PiS tworzy drugie prawo ponadkonstytucyjne.
PiS tworzy drugie prawo ponadkonstytucyjne. Fot. Sławomir Kamiński/Agencja Gazeta
Reklama.
W nowej ustawie za pełny skład uznaje się przynajmniej 13 sędziów, natomiast obecnie dopuszczona przez prezesa TK, Andrzeja Rzeplińskiego jest dziesięcioosobowa obsada. W grę wchodzi najpierw postępowanie dyscyplinarne wobec prezesa Rzeplińskiego – taką drogę dopuszcza nowa ustawa. Wniosek taki może złożyć minister sprawiedliwości albo prezydent.

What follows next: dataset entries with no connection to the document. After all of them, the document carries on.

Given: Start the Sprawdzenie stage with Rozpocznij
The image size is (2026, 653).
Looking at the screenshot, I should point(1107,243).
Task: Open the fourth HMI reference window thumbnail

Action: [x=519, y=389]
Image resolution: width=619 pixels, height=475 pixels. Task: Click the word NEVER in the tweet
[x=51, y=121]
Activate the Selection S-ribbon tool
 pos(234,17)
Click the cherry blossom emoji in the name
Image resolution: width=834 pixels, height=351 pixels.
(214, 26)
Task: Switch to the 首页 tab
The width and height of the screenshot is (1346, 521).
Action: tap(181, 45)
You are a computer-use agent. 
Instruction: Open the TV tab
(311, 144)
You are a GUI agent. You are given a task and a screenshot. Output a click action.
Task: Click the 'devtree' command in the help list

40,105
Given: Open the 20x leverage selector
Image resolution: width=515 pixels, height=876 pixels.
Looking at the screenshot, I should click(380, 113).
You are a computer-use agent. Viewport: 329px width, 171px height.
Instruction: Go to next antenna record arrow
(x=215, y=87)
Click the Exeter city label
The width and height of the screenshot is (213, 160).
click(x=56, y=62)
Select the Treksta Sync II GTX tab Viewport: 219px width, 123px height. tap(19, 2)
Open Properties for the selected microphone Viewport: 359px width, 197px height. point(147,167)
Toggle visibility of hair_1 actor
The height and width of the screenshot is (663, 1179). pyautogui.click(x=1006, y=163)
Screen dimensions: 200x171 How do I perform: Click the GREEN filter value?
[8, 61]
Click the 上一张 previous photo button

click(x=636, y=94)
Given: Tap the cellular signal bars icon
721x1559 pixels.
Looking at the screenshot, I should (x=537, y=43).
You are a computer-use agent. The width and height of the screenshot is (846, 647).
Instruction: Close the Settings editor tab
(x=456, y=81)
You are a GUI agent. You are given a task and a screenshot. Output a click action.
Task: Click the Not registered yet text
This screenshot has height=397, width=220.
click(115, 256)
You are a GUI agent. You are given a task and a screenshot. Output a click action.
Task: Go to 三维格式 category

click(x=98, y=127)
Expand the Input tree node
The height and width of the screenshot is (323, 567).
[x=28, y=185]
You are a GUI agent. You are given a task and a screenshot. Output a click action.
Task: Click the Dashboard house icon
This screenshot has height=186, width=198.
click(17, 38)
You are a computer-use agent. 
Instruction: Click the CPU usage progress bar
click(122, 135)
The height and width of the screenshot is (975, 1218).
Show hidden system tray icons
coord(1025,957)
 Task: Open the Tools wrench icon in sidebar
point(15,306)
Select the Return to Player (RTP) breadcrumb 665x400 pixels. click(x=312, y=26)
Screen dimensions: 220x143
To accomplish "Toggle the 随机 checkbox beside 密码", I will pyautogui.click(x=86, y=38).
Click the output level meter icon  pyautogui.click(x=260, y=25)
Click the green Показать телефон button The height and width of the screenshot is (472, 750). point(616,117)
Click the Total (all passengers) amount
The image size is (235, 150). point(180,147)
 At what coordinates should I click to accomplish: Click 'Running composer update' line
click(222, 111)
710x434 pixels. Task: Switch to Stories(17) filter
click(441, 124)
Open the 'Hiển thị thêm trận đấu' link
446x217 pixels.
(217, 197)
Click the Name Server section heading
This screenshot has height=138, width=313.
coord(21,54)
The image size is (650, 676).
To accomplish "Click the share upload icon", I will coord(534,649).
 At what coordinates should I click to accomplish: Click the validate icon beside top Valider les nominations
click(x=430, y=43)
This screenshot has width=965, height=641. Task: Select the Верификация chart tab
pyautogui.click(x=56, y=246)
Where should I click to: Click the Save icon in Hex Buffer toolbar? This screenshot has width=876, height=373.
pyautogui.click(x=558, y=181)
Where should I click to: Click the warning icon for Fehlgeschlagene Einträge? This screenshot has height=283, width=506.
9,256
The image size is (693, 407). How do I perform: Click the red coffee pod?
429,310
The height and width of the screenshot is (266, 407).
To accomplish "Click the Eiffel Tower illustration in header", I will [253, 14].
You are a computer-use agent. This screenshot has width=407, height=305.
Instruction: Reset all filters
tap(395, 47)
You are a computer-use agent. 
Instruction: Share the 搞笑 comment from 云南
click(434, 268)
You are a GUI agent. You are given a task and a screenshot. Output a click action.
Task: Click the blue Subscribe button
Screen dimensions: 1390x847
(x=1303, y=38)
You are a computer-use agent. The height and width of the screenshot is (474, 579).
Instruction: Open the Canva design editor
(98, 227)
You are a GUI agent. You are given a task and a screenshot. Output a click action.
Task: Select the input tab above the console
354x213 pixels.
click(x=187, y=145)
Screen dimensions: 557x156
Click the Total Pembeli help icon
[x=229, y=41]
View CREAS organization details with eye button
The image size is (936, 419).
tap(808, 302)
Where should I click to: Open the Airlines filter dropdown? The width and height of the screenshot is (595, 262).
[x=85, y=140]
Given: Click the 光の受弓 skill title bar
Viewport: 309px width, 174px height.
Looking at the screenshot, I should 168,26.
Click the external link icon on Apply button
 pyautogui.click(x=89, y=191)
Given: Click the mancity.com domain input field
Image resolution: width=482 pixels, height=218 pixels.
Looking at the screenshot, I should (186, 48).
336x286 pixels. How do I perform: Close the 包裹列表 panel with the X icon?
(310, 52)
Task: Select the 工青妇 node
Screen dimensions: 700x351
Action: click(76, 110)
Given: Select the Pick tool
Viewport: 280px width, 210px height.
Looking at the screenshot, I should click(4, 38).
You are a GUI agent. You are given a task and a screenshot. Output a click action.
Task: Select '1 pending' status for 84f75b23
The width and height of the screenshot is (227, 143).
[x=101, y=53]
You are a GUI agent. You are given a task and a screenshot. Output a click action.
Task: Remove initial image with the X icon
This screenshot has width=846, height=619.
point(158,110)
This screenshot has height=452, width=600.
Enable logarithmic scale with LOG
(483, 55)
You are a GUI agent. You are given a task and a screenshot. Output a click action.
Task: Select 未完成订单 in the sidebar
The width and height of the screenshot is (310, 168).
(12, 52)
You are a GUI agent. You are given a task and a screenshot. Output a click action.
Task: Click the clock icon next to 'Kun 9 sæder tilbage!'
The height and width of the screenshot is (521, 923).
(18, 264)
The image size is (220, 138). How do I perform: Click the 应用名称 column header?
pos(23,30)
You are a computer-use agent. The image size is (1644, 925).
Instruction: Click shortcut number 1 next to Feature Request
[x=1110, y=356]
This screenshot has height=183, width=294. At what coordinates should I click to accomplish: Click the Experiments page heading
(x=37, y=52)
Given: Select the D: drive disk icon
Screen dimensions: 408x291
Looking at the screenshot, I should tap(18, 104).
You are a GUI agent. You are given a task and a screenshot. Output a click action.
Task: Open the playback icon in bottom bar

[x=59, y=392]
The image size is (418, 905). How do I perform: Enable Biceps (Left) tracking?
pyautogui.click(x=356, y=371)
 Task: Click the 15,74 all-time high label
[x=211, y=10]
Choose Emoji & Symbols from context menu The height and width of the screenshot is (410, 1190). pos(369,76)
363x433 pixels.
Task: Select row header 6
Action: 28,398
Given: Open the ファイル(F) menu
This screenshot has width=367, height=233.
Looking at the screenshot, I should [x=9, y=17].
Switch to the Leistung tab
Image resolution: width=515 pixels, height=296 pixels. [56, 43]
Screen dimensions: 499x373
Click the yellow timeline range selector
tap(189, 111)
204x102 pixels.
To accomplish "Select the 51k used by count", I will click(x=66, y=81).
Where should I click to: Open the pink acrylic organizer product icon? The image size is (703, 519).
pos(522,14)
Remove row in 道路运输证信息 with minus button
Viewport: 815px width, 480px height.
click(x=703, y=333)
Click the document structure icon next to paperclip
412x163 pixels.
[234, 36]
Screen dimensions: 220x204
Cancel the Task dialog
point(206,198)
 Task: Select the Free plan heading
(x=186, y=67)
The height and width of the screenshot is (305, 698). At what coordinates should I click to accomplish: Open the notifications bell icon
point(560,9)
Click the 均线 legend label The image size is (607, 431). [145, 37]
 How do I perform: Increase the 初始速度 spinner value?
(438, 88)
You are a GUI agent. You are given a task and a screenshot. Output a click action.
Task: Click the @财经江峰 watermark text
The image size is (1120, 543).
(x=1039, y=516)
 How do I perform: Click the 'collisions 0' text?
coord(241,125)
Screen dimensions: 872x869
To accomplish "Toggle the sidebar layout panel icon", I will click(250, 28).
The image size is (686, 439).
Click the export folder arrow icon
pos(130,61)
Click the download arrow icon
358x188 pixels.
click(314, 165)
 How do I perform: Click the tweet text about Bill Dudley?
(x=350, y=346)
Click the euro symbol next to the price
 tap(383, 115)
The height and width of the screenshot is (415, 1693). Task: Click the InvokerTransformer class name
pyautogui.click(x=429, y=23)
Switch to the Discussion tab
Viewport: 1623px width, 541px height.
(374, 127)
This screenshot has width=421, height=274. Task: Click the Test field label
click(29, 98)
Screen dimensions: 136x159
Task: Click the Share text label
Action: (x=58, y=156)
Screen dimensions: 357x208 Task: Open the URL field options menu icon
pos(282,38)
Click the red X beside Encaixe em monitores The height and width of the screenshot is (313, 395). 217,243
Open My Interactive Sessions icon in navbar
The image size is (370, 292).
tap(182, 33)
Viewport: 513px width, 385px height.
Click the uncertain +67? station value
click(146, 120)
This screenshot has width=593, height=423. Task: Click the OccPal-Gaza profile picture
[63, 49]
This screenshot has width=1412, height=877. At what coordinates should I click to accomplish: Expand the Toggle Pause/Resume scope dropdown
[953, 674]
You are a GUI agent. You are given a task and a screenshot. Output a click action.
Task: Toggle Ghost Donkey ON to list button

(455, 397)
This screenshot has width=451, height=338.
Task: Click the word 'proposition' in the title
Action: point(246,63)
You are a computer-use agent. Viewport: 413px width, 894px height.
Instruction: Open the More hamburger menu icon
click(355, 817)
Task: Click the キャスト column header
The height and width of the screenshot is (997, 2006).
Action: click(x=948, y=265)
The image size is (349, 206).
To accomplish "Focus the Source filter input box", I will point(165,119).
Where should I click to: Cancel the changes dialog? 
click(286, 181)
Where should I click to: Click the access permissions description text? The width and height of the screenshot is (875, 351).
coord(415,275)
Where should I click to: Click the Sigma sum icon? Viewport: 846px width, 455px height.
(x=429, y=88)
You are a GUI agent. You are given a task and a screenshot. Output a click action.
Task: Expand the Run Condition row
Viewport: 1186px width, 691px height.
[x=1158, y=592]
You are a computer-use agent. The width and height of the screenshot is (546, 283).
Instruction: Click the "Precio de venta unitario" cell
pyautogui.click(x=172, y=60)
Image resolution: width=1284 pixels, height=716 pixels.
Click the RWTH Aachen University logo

PiS jednak zdaje sobie sprawę, że to niczego nie da.
Według posła Stanisława Piotrowicza niedopuszczenie części sędziów do orzekania w oparciu o nową ustawę, to nie będą to orzeczenia TK, a „prywatne opinie pana Rzeplińskiego i jego kolegów”.
O "wariancie siłowym" pisze na swoim blogu Janusz Wojciechowski, prawnik i polityk PiS, bliski współpracownik prezydenta Andrzeja Dudy.
"Gdyby prezes Rzepliński chciał to przemocą uniemożliwić, gdyby na przykład wezwał straż do usunięcia przemocą 5 sędziów z sali, wtedy popełni przestępstwo z art. 224 & 2 kodeksu karnego – kto stosuje przemoc lub groźbę bezprawną w celu zmuszenia funkcjonariusza publicznego… do przedsięwzięcia lub zaniechania czynności służbowej… podlega karze pozbawienia do lat 3.
Nie pozostanie wtedy nic innego, jak wezwanie policji, a ta musiałaby niestety zatrzymać prezesa Rzeplińskiego na gorącym uczynku popełnienia przestępstwa (zgodnie z art. 196 Konstytucji za gorącym uczynku sędzia TK może być zatrzymany).
Zgodnie też z Konstytucją o zatrzymaniu sędziego Rzeplińskiego trzeba będzie niezwłocznie zawiadomić prezesa Rzeplińskiego a prezes Rzepliński będzie mógł zarządzić niezwłoczne zwolnienie sędziego Rzeplińskiego.
Mam nadzieję, że prezes Rzepliński i sędzia Rzepliński opamiętają się oszczędzą nam wszystkim tej żenady
" - pisze Wojciechowski.
Mamy dwa narody, dwie Polski i podwójne prawo – Konstytucję RP i legislację według PiS. Jeśli komuś brakuje jeszcze czegoś spektakularnego, żeby powiedzieć, że coś się w Polsce zmieniło. I nie jest to „dobra zmiana”. Odpowiadam – TAK! Od 25 października 2015 roku prezydent, rząd i większość sejmowa są w rękach jednego człowieka, jednostki autorytarnej z wielkimi zapędami dyktatorskimi, która nie potrafi funkcjonować w państwie demokratycznym. I dopóki władza będzie w rękach prezesa PiS, z każdym dniem, na wszystkich płaszczyznach życia, Polska będzie przybierała jego oblicze.
Na pewno zaczną przybierać na sile również protesty. Mimo spadku temperatury za oknem poniżej zera, emocje w narodzie nie opadną (w Poznaniu, w spontanicznej manifestacji wzięło udział kilka tysięcy ludzi). Bunt przeciwko uciemiężeniu i walkę o demokrację mamy we krwi, a zwycięstwo w obronie wolności zapisane na kartach historii i w DNA.